Pengumuman ini bukan hanya menandai akhir perjalanan sembilan tahun Salah di Merseyside, tetapi juga membuka kembali perdebatan lama yang tak pernah benar-benar selesai, yaitu siapa pemain terbaik sepanjang sejarah Premier League?
Salah, yang datang dari AS Roma pada 2017, tidak hanya mencetak gol demi gol. Ia membangun ulang identitas Liverpool sebagai kekuatan besar. Dari klub yang lama haus gelar liga, Liverpool berubah menjadi juara Eropa dan kembali merajai Inggris. Dalam proses itu, Salah selalu berada di pusat cerita.
“Sayangnya, hari itu akhirnya datang,” ujar Salah dalam pernyataan perpisahannya.

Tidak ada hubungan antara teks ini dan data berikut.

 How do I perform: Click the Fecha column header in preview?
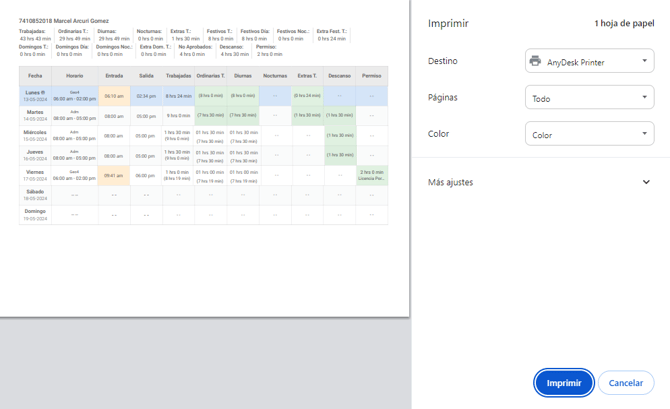[35, 76]
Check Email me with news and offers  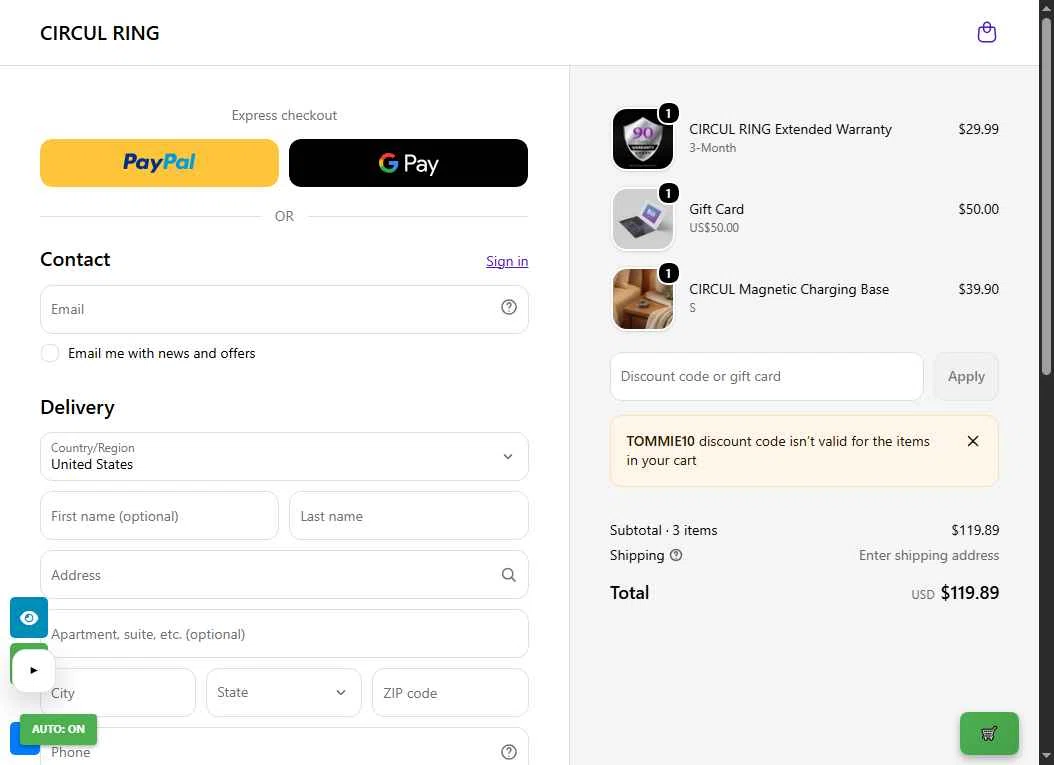(50, 354)
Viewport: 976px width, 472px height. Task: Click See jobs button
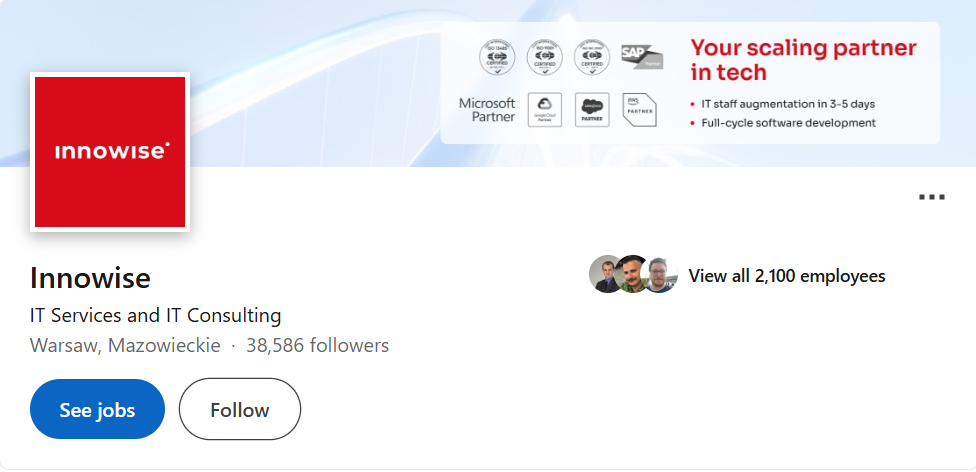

“Saya tidak pernah membayangkan klub ini, kota ini, dan orang-orangnya akan menjadi bagian yang begitu dalam dalam hidup saya,” sambungya.
Secara statistik, Salah sudah menempatkan dirinya di jajaran elite. Ratusan gol, deretan penghargaan individu, hingga peran vital dalam gelar Liga Champions 2019 dan dua trofi Premier League menjadi bukti nyata.
Namun dalam menilai “yang terhebat”, angka saja tidak cukup. Ada faktor lain yang lebih sulit diukur: pengaruh terhadap tim. Di sinilah Salah memiliki keunggulan. Ia bukan sekadar bagian dari sistem, tetapi menjadi fondasi dari sistem itu sendiri, terutama di era Jürgen Klopp.
Dibandingkan dengan Para LegendaNama-nama besar seperti Cristiano Ronaldo, Thierry Henry, hingga Kevin De Bruyne selalu masuk dalam diskusi pemain terbaik Premier League. Namun masing-masing memiliki konteks yang berbeda.
Ronaldo mencapai puncak luar biasa bersama Manchester United, tetapi periode dominasinya di Inggris relatif singkat sebelum ia melanjutkan karier ke level global.
Henry, ikon Arsenal FC, dikenal sebagai penyerang paling elegan dan mematikan di eranya. Namun ia datang ke tim yang sudah berada di jalur juara di bawah Arsène Wenger.